Elisabetta Morini is an Assistant Professor in Neurology at Massachusetts General Hospital and Harvard Medical School. Her research focuses on understanding the regulation of mRNA splicing and how its disruption leads to neurological diseases, with the ultimate goal of developing new therapeutics. During her doctoral studies, she investigated the pathogenic mechanism underlying facioscapulohumeral muscular dystrophy (FSHD) in the laboratory of Dr. Rossella Tupler at the University of Modena and, as visiting graduate student in the laboratory of Dr. Michael Green at the University of Massachusetts Medical School. After receiving her Ph.D. in Molecular and Regenerative Medicine, she joined the laboratory of Dr.

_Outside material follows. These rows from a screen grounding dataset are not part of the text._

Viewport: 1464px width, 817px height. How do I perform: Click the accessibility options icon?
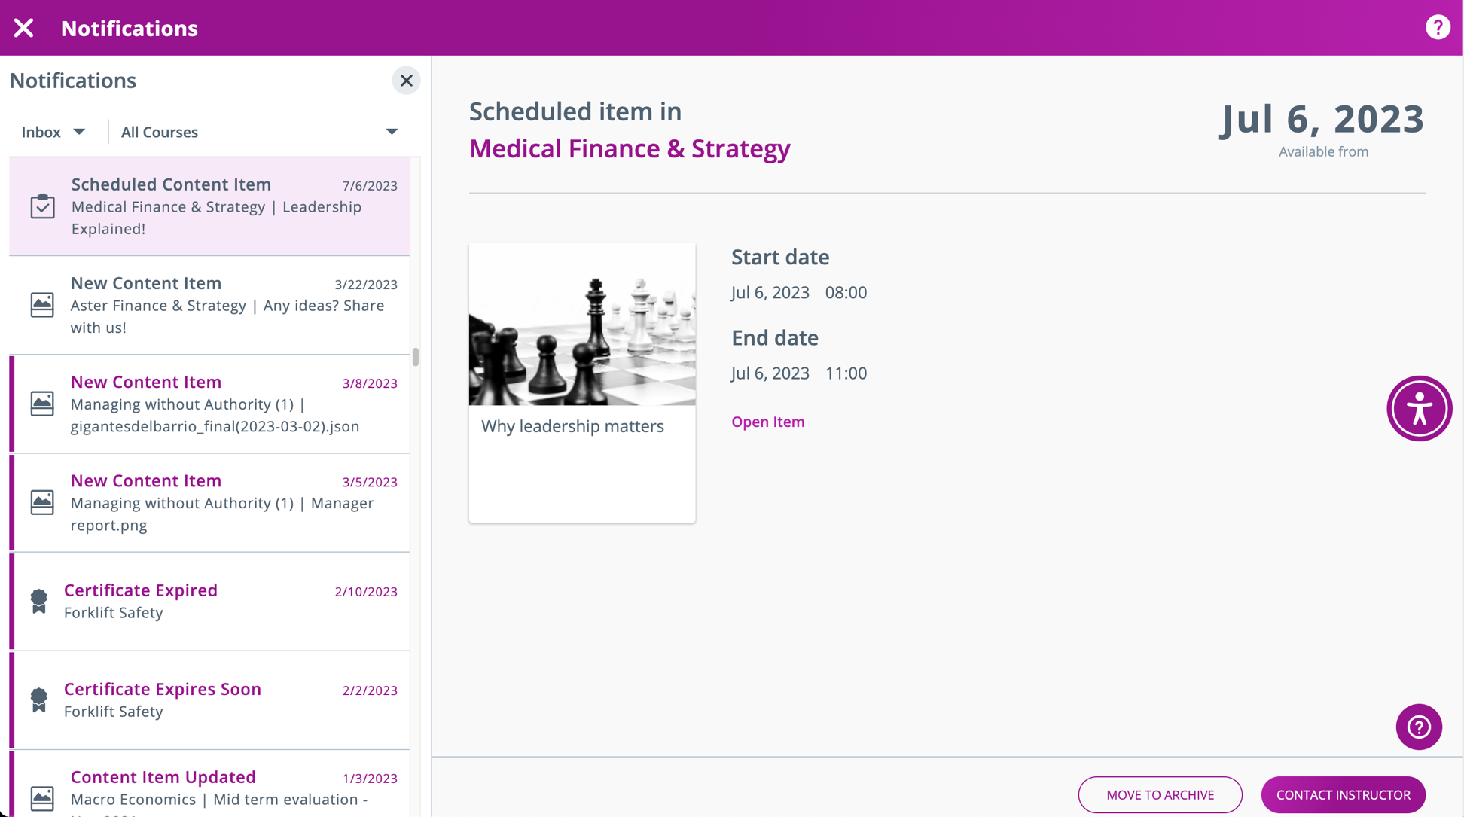click(1419, 409)
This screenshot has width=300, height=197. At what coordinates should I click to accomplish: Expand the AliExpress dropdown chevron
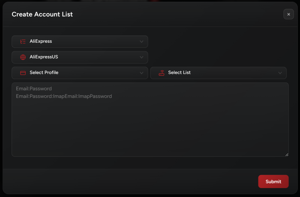141,41
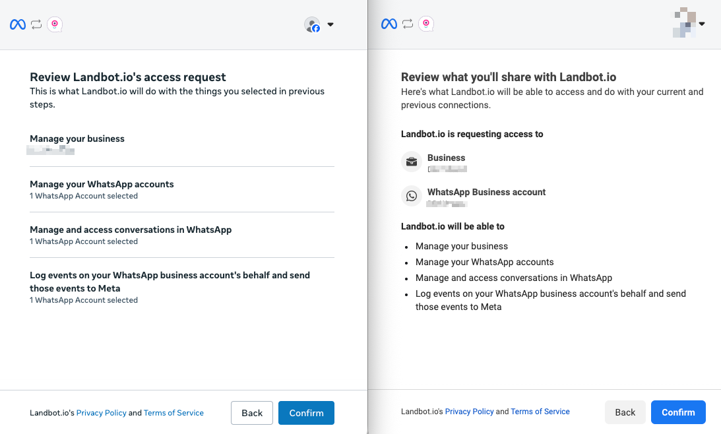This screenshot has width=721, height=434.
Task: Open the Terms of Service link in the access request dialog
Action: tap(173, 413)
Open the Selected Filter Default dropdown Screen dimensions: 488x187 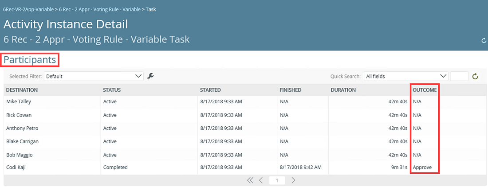point(94,76)
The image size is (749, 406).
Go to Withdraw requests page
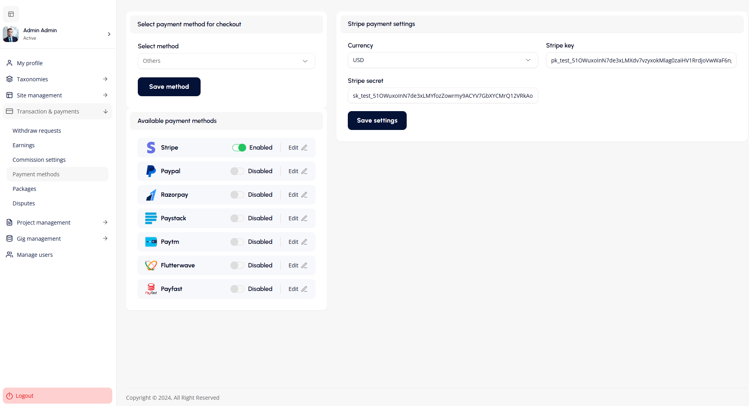pos(37,131)
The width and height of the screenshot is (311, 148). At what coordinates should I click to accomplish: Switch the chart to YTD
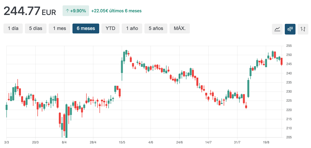(x=110, y=28)
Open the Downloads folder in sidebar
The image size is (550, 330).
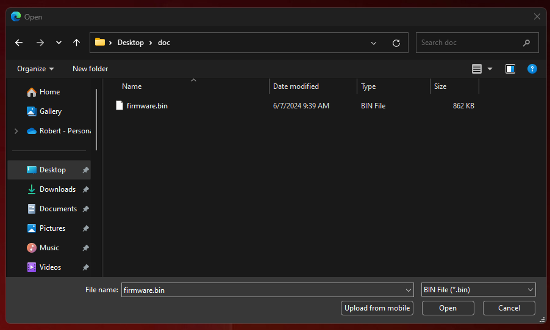(x=57, y=189)
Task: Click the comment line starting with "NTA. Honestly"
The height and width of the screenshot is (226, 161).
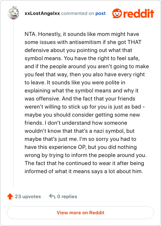Action: 82,34
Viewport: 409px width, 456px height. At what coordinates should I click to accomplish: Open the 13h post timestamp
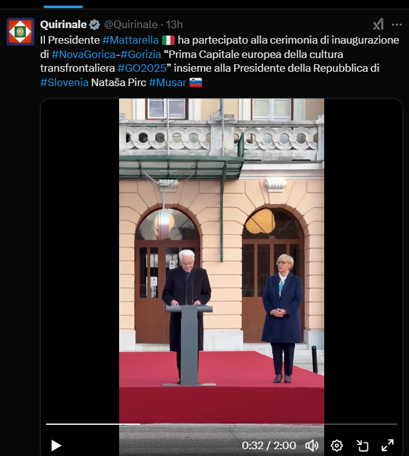[x=175, y=24]
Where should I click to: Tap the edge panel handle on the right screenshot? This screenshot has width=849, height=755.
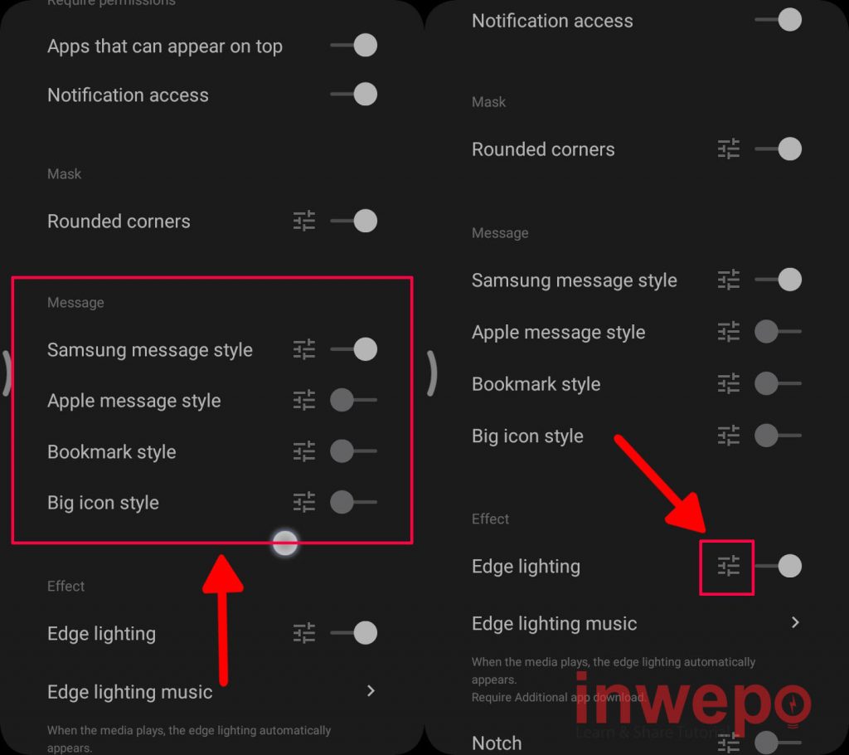(432, 373)
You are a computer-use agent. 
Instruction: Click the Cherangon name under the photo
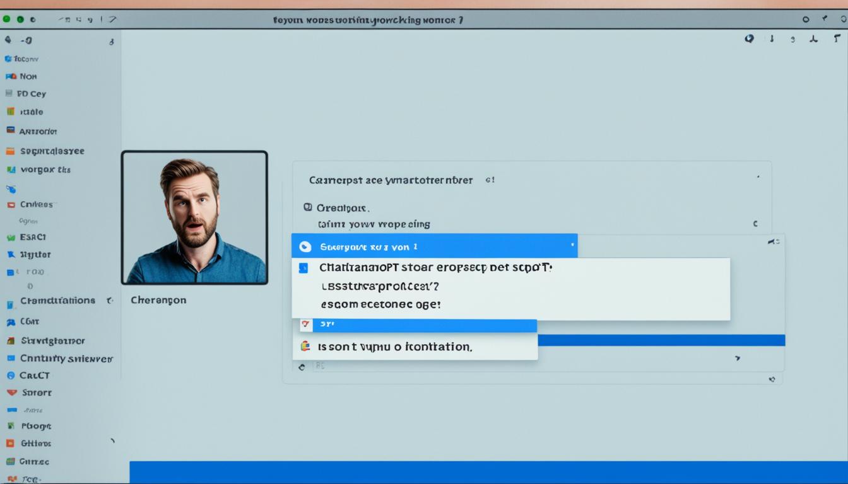[x=158, y=300]
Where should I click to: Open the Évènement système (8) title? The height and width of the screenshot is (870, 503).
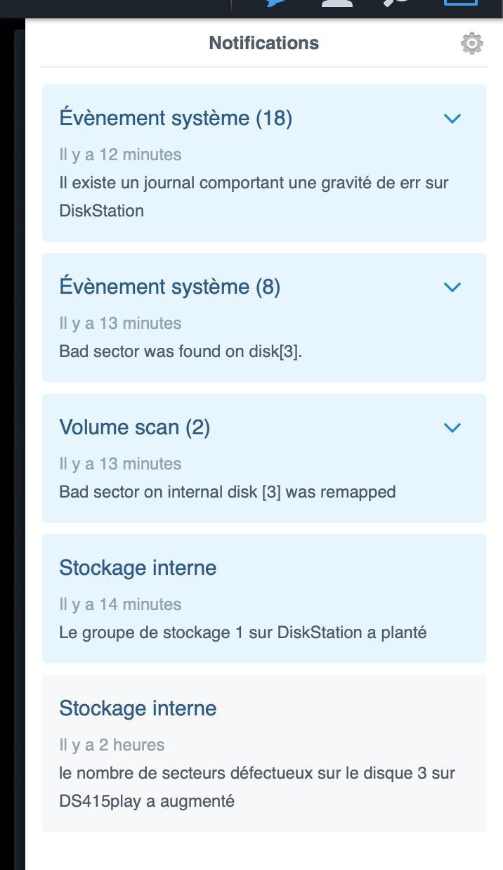[169, 287]
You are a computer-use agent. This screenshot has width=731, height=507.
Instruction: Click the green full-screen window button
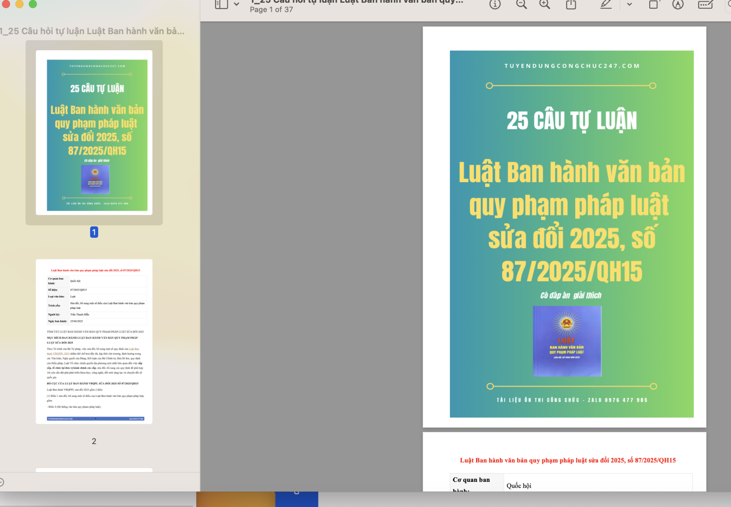[x=33, y=4]
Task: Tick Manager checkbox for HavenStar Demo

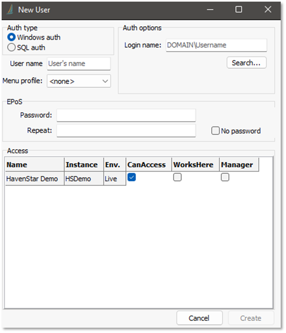Action: coord(225,177)
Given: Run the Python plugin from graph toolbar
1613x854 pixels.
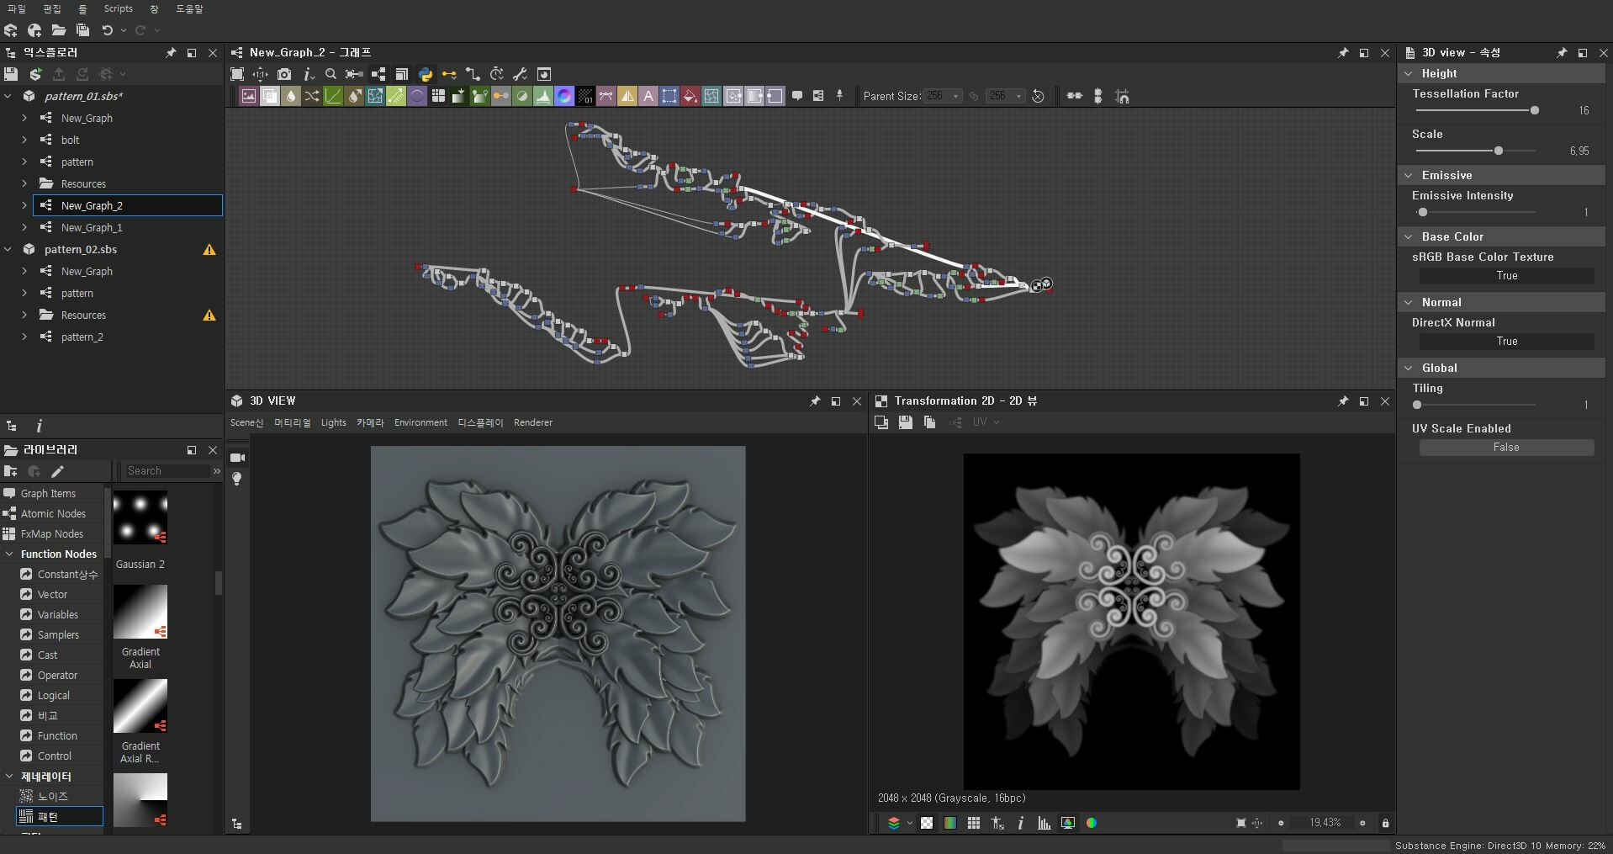Looking at the screenshot, I should pyautogui.click(x=425, y=74).
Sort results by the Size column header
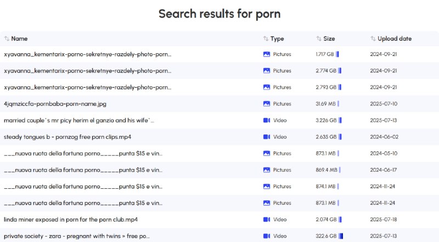This screenshot has width=439, height=242. tap(329, 39)
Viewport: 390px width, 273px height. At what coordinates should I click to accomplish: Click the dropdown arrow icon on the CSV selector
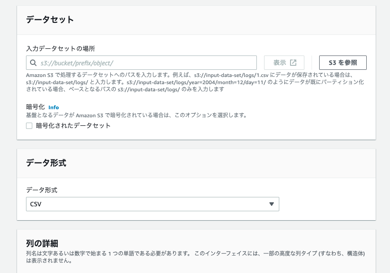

Susan Slaugenhaupt in the Center for Genomic Medicine at MGH, where she worked on the generation and characterization of new mouse models for Familial Dysautonomia and the development of a splicing modulator therapy for FD. Since becoming a junior faculty at MGH and HMS, she has been working on developing novel therapeutic strategies to target splicing alterations across a variety of neurological disorders. Most recently, she became interested in understanding the role of neuron-specific poison exons in the pathogenesis of neurodevelopmental and neurodegenerative disorders and developing an RNA-targeted approach to preventing neuronal degeneration in frontotemporal dementia.